Já navegamos algumas boas vezes tendo como destino a região de Morro de São Paulo/BA e jogando âncora em frente à Gamboa do Morro, um fundeadouro gostoso, porém, bastante movimentado com barcos e lanchas rápidas que levam e trazem turistas e moradores. É na Gamboa que ancoram a maioria dos veleiros que procuram a região, porque em frente ao Morro de São Paulo – um dos principais destinos turísticos da Bahia – a ancoragem não oferece condições favoráveis. A proximidade com a boca da barra do rio Una e a navegação frenética das embarcações de passageiros deixa no ar um clima de apreensão. Além de que, nem sempre os pilotos das lanchas respeitam os limites de velocidade permitida próximo aos fundeadouros. Mas tudo bem, se nem as autoridades marítimas conseguem resolver o problema, não serei eu a consertar o mundo e nem botar juízo na cabeça de quem não quer ter.

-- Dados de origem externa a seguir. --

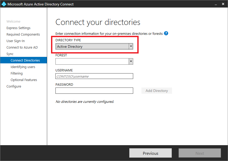Click the CONTOSO username input field

pyautogui.click(x=94, y=76)
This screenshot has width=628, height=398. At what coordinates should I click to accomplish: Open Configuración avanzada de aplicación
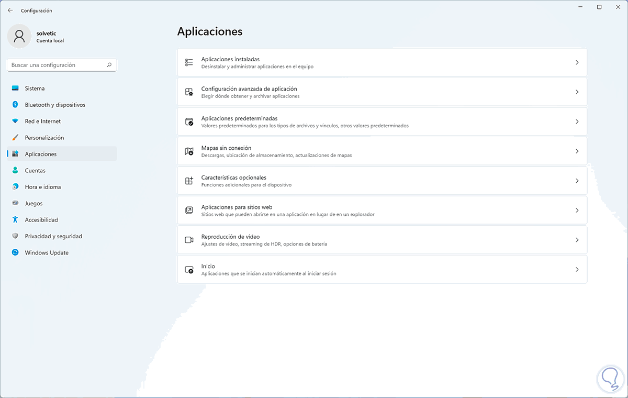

Nas nossas navegadas até o Morro – como a região é carinhosamente chamada pelo povo do mar – sempre vinha o planejamento de adentrar um pouco mais a baía de Tinharé, mas não sei por que carga d’água, nunca dava certo. Destinos como Curral, Galeão, Cairu – o município que administra tudo isso – e Canavieirinhas, eram deixados de lado com a promessa de uma próxima vez.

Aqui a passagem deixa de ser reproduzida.